Jadeé y me corrí. Me estremecí mientras el orgasmo de castigo me recorría el cuerpo. Mi cabeza se echó hacia atrás. El mayal seguía besándome el trasero mientras temblaba y me ondulaba, el calor abrasador mantenía el placer en mi cuerpo.

"Sí, sí, sí", jadeé una y otra vez. "Gracias, papi. Gracias por el semen".

"Ay, qué suertuda", dijo la niña risueña. "Ay, papi, ¿puedo correrme yo también?"

"Ahora no", dijo su papá.

"Papá", se quejó mientras mi placer continuaba.

Y entonces el mayal dejó de besarme. Respiré hondo, el placer me invadía. Apreté mis pechos contra el frío metal de la cruz, estremeciéndome, mi cuerpo tan vivo. No pude contener los temblores. Jadeé, una mano apretándome el trasero.

"Papá", ronroneé mientras una polla dura presionaba contra mi coño.

Solo que esta polla tenía algo duro en la punta. Como un anillo...

Un anillo para el pene.

"Eres una zorra muy caliente", gruñó el Maestro anfitrión antes de enterrar su polla en mi coño.

Mi carne, aún con espasmos por el orgasmo, se aferró a su pene.
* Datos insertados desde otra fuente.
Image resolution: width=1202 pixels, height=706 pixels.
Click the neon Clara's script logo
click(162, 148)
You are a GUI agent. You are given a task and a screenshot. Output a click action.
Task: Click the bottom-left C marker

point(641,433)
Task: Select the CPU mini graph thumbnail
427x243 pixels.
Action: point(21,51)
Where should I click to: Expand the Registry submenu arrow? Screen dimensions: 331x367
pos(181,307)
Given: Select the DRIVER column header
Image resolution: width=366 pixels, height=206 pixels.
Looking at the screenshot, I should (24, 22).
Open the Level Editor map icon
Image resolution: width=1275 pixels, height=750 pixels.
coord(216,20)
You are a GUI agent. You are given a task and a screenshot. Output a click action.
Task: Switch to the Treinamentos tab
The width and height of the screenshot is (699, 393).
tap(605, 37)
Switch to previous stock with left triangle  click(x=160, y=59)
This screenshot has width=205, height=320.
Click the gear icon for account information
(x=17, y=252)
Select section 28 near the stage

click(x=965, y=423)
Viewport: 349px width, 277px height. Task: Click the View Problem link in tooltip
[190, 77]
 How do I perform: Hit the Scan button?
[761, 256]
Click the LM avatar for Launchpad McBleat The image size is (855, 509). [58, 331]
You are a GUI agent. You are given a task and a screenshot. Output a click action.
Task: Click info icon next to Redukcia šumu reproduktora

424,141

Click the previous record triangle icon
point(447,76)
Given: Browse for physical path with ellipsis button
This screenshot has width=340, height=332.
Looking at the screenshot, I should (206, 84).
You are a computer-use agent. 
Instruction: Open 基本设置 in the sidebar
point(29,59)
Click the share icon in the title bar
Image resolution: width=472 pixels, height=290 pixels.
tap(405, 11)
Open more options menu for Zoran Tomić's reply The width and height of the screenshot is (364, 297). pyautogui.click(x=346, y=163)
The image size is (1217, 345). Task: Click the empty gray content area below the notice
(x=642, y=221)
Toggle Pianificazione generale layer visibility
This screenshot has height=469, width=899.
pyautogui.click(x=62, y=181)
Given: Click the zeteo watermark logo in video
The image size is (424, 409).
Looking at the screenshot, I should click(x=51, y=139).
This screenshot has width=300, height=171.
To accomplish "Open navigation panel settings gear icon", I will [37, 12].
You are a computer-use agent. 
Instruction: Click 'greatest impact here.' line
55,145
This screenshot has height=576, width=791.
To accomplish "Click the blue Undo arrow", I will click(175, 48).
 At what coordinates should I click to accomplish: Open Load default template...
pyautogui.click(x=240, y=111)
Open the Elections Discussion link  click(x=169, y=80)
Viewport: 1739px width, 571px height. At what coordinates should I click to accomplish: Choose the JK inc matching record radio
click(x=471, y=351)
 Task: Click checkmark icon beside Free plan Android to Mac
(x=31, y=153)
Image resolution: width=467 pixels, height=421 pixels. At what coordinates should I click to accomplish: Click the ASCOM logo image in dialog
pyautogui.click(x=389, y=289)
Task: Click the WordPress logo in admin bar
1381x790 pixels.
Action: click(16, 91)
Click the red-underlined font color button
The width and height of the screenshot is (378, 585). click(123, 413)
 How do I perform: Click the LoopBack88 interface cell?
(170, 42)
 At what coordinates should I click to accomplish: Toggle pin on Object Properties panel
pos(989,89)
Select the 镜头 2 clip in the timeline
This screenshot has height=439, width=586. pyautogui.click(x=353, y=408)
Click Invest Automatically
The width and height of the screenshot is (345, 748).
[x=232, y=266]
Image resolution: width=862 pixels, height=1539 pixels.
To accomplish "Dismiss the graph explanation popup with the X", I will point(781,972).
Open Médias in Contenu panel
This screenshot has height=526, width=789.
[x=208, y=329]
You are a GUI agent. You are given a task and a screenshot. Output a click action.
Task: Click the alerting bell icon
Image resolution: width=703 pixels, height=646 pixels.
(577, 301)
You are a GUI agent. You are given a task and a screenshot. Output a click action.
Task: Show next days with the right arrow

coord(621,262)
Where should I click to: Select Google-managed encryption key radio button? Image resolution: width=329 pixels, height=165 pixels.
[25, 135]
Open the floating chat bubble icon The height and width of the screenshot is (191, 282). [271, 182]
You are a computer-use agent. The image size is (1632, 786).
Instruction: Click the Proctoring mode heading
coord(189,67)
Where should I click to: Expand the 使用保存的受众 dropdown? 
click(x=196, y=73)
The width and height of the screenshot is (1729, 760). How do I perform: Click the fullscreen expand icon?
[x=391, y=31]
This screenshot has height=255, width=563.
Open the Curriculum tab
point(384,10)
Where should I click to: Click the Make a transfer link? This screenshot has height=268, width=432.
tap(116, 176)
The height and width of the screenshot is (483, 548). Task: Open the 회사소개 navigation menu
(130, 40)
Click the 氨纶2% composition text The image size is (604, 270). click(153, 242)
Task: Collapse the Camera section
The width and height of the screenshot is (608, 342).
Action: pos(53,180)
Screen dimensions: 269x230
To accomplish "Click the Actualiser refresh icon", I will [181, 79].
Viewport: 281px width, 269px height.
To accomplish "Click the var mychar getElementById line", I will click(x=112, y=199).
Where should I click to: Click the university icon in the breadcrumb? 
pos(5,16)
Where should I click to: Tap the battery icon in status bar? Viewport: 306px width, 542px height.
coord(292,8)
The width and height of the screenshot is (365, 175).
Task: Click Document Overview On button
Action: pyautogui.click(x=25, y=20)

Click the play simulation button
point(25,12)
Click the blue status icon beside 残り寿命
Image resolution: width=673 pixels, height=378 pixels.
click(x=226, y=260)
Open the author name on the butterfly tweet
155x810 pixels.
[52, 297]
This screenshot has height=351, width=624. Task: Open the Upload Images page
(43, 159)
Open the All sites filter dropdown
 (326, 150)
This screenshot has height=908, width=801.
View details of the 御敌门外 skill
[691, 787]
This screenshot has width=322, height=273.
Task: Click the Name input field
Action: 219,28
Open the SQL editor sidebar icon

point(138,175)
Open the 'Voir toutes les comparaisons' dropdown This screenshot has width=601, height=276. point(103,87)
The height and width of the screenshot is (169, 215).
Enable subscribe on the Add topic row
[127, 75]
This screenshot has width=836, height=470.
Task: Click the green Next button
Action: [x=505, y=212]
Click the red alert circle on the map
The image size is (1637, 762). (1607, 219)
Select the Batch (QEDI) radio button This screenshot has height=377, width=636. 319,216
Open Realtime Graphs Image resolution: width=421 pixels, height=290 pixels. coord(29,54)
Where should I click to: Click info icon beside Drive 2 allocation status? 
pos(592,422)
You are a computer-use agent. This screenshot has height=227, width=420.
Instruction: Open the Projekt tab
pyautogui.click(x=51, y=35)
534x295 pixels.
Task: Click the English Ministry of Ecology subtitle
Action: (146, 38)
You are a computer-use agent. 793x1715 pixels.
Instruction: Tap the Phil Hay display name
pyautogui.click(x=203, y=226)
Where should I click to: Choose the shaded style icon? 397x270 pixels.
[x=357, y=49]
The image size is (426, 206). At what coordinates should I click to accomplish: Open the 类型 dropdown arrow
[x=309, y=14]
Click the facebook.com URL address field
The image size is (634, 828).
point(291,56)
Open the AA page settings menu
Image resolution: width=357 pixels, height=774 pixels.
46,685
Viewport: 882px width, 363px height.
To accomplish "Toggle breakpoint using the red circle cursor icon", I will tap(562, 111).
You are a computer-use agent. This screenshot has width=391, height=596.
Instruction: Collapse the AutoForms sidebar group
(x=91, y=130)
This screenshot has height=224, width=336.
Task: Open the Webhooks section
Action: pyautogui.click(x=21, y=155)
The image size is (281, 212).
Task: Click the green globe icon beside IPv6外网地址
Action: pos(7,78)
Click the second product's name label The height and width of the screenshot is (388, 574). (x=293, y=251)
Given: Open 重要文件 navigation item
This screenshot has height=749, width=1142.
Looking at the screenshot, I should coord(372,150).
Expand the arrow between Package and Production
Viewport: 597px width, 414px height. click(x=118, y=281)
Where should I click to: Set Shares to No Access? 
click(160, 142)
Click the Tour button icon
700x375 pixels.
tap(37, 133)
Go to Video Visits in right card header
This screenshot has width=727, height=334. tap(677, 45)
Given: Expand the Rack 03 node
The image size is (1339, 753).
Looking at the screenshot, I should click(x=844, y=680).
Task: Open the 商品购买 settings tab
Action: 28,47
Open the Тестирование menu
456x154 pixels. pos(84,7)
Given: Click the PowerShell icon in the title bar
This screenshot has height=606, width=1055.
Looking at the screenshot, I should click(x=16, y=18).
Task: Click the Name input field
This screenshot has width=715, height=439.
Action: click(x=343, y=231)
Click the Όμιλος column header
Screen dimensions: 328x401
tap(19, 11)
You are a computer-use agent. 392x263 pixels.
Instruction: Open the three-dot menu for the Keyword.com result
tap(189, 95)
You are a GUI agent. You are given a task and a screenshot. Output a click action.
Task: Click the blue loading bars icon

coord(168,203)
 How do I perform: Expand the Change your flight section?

Su anillo, duro, acariciaba las paredes de mi coño delante de su miembro. Temblé, mi excitado coño se expandió con un nuevo placer mientras un hombre que acababa de conocer hacía quince minutos me follaba.

Se hundió en mí, sus testículos golpeando mi clítoris, su ingle presionando mi culo ardiente. Se apartó y volvió a penetrarme. Jadeé, con la cabeza colgando mientras un nuevo placer me invadía. Me rodeó el cuerpo con las manos, encontrando mis pezones, pellizcándolos y rodándolos.

Papá observaba con los brazos cruzados y un bastón acrílico en la mano, uno de esos finos y flexibles. Sonrió mientras su amigo me follaba. Jadeé y gemí, ondulando las caderas, volviendo a esas embestidas intensas.

"¡Qué cabrón!", gruñó el hombre, su polla me embestía, su ingle golpeando una y otra vez mi culo. Me encantaba la sensación de ardor. "Tan apretada y jugosa."

"Gracias por usar mi joven coño, señor", gemí, mis caderas ondulando, mi coño bebiendo el placer.

Sus dedos me pellizcaron los pezones con más fuerza, sus uñas clavándose en mi piel sensible. Gemí y me apreté contra él, temblando. Su pene me penetraba profunda y duramente. El anillo rozó mi piel sensible, excitándome, impulsándome hacia otro orgasmo.

Y papá miraba.

Yo era su chica buena. Complacía a su amigo. Mi placer crecía a medida que el hombre me embestía. Gruñía con cada embestida, disfrutando de mi coño caliente, estrecho y apenas legal. Gemí entre dientes, temblando.